I would like to know if my simulation approach to find the coverage for a confidence interval of a prediction $\boldsymbol{\beta}^T\boldsymbol{X}_N$ is correct
- I generated a dataset of $n$ samples of covariates $\boldsymbol{X} \in \mathbb{R}^p$ and $Y \in \mathbb{R}$ that follow the linear model $Y_i = \boldsymbol{\beta}^T\boldsymbol{X}_i + \varepsilon_i$ for $i=1,\dots,n$. So I have a design matrix $\mathbb{X} \in \mathbb{R}^{n \times p}$ and a response vector $\mathbb{Y} \in \mathbb{R}^{n}$. Here I set $n = 512$ and $p = 1024$. (the data were generated as a multivariate standar normal)
- I created a new independent observation $\boldsymbol{X}_N \in \mathbb{R}^p$, $\boldsymbol{X}_N \sim N(0,I_p)$
- Compute $\widehat{\boldsymbol{\beta}} \in \mathbb{R}^p$ for the linear model
- Find the true value of $\boldsymbol{\beta}^T\boldsymbol{X}_N$ (since I can compute the true parameter $\boldsymbol{\beta}$)

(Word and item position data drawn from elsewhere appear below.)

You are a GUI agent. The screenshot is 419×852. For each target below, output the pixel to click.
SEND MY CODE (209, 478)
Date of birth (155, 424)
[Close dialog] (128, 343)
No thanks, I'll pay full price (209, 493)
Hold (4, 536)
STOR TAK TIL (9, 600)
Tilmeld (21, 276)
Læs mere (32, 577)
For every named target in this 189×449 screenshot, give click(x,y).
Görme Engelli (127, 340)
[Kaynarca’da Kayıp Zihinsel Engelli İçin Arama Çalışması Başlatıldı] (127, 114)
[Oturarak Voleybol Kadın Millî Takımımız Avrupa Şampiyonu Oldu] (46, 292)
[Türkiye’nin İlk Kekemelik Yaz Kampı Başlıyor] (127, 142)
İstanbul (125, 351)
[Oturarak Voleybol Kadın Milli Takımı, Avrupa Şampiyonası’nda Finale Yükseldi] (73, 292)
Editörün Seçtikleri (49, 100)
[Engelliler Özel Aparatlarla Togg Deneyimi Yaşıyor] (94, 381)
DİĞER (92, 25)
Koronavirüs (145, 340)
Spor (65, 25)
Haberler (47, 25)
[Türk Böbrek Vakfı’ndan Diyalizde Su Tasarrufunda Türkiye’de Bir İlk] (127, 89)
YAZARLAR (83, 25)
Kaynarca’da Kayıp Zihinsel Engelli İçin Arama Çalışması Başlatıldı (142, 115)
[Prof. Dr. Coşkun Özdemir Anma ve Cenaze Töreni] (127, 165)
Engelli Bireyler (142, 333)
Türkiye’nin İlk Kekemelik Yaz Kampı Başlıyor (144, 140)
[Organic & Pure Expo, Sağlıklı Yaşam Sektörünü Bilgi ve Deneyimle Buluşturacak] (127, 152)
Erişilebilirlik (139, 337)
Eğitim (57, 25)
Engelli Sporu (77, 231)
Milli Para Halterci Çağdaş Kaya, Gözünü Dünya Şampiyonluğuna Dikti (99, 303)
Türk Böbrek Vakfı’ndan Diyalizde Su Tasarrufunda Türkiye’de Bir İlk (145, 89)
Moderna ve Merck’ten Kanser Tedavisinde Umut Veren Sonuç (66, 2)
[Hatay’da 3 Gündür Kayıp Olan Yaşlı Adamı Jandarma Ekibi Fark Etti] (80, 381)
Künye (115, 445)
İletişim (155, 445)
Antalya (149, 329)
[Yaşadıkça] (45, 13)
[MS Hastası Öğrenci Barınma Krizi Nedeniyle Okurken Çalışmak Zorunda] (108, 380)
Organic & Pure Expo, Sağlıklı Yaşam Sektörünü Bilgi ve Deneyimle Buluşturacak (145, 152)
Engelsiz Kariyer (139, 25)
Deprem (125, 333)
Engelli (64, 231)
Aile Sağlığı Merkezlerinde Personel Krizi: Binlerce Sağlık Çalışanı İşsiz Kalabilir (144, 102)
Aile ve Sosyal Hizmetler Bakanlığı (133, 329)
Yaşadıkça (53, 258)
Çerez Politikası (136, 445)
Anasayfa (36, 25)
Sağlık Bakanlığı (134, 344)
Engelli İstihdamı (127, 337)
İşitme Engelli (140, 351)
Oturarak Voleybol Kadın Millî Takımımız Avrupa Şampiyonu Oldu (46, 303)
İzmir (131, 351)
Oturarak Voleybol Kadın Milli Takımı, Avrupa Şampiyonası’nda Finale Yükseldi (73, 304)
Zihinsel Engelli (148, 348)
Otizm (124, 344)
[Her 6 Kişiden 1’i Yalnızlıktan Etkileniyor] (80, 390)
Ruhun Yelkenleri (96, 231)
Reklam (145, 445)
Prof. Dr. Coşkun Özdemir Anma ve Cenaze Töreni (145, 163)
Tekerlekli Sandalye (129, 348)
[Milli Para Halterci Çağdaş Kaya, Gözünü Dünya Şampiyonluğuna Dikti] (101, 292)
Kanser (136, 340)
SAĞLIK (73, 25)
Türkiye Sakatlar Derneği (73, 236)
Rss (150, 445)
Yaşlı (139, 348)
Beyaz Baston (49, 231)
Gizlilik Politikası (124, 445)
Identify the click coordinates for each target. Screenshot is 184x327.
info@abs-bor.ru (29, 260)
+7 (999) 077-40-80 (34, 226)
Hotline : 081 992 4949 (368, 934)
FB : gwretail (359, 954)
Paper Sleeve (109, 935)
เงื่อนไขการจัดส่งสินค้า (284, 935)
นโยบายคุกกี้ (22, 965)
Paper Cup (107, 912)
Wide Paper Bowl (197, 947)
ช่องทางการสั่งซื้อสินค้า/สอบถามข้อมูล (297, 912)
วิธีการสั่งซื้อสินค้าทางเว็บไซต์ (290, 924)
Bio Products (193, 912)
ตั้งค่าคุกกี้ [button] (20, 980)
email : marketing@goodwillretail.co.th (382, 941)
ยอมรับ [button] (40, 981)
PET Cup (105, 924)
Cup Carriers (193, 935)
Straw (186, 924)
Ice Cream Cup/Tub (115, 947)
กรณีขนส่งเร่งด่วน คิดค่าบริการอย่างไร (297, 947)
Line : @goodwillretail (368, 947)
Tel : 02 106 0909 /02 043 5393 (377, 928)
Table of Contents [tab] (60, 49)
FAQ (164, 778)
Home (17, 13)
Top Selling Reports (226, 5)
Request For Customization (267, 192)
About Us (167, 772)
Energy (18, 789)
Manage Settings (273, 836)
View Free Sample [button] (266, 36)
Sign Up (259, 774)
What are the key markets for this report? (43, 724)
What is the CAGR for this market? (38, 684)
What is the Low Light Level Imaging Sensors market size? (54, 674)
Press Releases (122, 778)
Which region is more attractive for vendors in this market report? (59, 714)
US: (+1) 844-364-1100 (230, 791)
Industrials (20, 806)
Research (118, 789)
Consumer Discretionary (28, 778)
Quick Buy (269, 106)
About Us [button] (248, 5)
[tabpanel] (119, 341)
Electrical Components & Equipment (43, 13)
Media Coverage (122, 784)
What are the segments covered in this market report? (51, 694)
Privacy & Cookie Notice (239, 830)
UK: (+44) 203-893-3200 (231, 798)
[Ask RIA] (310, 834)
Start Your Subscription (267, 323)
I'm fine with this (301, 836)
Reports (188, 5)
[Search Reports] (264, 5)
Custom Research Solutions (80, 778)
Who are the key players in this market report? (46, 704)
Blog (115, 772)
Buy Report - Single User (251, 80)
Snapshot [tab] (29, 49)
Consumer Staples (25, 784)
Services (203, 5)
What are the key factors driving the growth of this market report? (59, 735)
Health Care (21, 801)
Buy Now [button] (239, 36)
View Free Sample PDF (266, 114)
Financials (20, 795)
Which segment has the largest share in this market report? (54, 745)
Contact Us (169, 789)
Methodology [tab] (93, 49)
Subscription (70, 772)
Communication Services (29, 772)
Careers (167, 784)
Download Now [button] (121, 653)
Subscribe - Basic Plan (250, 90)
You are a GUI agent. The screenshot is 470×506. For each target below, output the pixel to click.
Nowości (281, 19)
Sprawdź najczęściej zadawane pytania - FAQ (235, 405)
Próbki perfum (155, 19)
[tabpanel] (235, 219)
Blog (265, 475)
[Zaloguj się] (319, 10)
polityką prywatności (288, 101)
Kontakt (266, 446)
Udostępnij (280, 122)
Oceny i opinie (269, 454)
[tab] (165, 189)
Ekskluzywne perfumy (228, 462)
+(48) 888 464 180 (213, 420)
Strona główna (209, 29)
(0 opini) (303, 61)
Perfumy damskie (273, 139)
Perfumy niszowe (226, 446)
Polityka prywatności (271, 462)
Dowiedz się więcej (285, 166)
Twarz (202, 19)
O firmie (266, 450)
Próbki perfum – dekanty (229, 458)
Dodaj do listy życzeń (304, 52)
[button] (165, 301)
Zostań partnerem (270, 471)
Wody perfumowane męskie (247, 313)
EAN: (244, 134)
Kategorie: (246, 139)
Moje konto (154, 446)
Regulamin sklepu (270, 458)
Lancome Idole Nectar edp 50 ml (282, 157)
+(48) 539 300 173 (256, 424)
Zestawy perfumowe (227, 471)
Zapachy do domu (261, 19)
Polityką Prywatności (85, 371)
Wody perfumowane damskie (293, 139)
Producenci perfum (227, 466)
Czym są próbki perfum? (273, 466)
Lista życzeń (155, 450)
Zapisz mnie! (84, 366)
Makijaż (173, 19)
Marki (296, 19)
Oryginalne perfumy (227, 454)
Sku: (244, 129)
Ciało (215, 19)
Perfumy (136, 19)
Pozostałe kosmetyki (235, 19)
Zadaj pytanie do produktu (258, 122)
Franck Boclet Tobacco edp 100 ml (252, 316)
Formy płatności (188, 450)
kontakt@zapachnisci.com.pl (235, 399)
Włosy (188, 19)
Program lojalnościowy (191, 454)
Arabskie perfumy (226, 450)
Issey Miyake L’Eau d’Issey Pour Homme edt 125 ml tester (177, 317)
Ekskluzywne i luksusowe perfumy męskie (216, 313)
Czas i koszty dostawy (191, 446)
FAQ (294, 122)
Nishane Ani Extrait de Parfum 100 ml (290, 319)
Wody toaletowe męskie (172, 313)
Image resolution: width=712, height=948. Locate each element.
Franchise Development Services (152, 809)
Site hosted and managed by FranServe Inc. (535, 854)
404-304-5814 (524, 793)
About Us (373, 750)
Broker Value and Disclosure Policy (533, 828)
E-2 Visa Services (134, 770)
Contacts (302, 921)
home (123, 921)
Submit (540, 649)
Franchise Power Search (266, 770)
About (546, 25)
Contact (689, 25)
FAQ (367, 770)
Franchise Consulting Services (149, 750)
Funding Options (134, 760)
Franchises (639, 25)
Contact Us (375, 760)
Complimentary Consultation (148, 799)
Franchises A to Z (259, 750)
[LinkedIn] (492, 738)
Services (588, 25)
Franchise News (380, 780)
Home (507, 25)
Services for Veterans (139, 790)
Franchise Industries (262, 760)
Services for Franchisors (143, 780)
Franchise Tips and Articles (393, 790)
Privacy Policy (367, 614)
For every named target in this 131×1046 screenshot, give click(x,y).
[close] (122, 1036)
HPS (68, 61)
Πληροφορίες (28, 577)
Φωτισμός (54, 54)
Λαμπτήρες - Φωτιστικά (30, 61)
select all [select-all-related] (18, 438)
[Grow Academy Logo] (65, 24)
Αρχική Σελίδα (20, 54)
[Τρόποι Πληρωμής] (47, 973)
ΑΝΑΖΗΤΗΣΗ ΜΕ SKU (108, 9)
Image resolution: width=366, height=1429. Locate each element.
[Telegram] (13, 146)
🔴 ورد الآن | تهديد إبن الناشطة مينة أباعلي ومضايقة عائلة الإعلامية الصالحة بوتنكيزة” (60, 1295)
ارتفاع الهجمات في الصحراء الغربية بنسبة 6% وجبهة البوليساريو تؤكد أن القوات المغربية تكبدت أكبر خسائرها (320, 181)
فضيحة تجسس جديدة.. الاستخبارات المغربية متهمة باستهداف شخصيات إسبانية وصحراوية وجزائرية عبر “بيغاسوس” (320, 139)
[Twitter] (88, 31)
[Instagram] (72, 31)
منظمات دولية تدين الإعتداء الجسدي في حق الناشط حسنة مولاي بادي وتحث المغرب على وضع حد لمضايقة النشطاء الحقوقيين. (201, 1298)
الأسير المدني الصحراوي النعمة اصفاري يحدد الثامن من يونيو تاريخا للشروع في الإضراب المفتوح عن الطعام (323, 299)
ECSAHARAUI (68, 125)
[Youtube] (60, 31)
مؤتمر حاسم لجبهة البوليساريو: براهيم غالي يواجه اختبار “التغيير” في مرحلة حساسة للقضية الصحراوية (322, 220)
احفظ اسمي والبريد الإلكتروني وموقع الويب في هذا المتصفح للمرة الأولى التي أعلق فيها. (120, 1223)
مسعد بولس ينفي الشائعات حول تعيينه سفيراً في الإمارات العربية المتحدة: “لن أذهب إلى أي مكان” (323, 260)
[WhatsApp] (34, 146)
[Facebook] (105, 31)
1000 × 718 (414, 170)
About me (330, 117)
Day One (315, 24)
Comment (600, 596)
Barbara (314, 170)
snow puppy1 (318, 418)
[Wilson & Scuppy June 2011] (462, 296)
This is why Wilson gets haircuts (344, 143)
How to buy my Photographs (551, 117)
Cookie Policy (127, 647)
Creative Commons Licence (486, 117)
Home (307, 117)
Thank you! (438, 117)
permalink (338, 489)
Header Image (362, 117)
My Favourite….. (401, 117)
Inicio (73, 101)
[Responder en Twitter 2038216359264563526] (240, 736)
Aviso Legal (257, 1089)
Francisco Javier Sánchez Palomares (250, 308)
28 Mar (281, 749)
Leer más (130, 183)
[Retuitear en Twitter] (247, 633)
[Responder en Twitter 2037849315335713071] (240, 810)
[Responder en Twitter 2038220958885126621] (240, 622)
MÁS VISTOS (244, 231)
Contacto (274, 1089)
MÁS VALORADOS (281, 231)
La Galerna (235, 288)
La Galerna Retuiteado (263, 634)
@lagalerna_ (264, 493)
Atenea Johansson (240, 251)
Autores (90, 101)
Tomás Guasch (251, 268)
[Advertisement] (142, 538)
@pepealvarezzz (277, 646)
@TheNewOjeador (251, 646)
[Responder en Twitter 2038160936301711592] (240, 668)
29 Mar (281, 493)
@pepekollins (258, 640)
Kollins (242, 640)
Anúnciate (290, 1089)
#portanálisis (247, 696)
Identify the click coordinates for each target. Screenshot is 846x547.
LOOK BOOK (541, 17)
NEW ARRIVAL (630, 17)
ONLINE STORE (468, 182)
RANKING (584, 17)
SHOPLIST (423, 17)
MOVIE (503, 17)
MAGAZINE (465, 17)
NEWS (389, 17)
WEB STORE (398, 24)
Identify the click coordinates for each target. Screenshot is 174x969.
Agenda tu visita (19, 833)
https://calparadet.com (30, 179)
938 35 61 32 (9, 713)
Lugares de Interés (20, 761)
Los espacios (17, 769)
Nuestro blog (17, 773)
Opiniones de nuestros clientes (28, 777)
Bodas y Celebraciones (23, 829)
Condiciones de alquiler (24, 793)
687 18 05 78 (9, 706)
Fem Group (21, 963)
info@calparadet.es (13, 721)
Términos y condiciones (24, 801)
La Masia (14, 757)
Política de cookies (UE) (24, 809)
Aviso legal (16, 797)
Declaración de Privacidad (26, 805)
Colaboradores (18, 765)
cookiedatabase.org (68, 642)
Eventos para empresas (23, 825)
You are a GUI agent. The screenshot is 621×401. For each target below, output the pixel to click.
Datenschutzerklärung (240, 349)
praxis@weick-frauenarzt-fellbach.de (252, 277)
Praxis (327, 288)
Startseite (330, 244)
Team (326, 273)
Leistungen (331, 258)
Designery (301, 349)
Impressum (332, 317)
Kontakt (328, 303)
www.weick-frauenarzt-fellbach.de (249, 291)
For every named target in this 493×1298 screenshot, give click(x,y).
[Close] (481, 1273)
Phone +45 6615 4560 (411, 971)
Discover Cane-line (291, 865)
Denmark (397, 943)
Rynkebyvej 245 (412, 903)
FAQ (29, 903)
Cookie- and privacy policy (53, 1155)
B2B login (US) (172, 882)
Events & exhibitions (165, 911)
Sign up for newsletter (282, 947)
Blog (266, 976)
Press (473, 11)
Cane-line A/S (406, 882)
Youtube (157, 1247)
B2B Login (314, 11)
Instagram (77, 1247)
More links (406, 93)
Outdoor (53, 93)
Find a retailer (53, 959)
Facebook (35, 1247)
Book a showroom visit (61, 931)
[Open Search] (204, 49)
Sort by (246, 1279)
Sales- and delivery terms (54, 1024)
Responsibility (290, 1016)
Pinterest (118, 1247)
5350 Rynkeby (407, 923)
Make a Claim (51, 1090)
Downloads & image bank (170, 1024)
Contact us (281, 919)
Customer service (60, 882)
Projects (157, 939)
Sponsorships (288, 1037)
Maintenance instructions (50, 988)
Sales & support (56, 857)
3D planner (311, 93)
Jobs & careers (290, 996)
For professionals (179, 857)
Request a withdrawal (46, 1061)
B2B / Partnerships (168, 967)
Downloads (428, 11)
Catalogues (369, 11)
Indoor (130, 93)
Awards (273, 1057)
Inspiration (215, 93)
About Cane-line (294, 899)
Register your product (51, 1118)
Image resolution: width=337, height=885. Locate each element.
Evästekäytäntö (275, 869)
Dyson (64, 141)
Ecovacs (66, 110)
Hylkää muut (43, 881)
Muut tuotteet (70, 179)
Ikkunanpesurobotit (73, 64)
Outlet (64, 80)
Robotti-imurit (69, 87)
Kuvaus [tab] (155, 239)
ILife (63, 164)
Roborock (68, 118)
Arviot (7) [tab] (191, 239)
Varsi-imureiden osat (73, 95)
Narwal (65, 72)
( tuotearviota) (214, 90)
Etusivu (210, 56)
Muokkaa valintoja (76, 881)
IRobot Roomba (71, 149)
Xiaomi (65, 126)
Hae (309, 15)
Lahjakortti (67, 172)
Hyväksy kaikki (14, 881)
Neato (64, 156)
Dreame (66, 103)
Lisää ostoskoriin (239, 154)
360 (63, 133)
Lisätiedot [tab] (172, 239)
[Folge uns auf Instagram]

- Compute an estimator of the variance $\hat{V} = \text{var}(\widehat{\boldsymbol{\beta}}^T\boldsymbol{X}_N)$
- Compute the confidence interval for $\boldsymbol{\beta}^T\boldsymbol{X}_N$ as $(\widehat{\boldsymbol{\beta}}^T\boldsymbol{X}_N \pm z_{\alpha/2}\hat{V}^{1/2})$ assuming asymptotic normality.
Now I'm not sure how to proceed. Should I repeat the process from (3) or generate another dataset? Any help would be much appreciated.
Edit: I'm interested in the behavior of $\widehat{\boldsymbol{\beta}}^T\boldsymbol{X}_N$ since this is a univariate term. The new observation $\boldsymbol{X}_N$ is fixed once is generated. So yes, I should say prediction inverval, but the rest of the question remains.